- [Aim]: Could you transcribe the entries below word for word, from the very start up to and including the line containing "Action: coord(910,70)"?

- [Dataset excerpts]:
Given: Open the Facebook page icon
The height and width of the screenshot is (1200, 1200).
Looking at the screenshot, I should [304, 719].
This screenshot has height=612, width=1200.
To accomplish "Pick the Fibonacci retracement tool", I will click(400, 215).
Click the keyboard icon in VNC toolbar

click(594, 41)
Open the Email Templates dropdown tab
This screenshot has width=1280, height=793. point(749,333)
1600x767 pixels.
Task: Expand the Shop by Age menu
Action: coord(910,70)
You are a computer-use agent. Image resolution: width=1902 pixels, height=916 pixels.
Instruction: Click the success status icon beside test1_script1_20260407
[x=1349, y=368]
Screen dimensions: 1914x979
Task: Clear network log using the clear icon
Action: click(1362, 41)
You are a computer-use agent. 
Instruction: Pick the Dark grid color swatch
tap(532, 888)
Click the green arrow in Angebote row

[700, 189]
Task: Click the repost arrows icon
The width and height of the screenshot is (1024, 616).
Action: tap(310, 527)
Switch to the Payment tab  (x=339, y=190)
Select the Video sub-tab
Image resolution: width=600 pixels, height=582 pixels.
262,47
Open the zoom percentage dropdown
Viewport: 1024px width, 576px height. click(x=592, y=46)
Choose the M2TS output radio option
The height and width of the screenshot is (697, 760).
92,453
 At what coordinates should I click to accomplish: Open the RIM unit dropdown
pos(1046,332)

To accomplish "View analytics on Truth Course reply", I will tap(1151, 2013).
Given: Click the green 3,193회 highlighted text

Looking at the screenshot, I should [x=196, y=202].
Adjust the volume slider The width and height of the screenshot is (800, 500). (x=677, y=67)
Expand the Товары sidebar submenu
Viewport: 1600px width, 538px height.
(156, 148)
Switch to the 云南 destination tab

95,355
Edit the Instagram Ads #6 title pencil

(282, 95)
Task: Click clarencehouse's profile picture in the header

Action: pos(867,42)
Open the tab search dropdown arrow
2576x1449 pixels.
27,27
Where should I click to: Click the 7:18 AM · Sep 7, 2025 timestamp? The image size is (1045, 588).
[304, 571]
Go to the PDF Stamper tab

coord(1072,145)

- [Exercise result]:
Given: Open the Facebook page icon
The height and width of the screenshot is (1200, 1200).
Looking at the screenshot, I should [304, 719].
This screenshot has height=612, width=1200.
To accomplish "Pick the Fibonacci retracement tool", I will click(400, 215).
Click the keyboard icon in VNC toolbar

click(594, 41)
Open the Email Templates dropdown tab
This screenshot has width=1280, height=793. point(749,333)
1600x767 pixels.
Task: Expand the Shop by Age menu
Action: coord(910,70)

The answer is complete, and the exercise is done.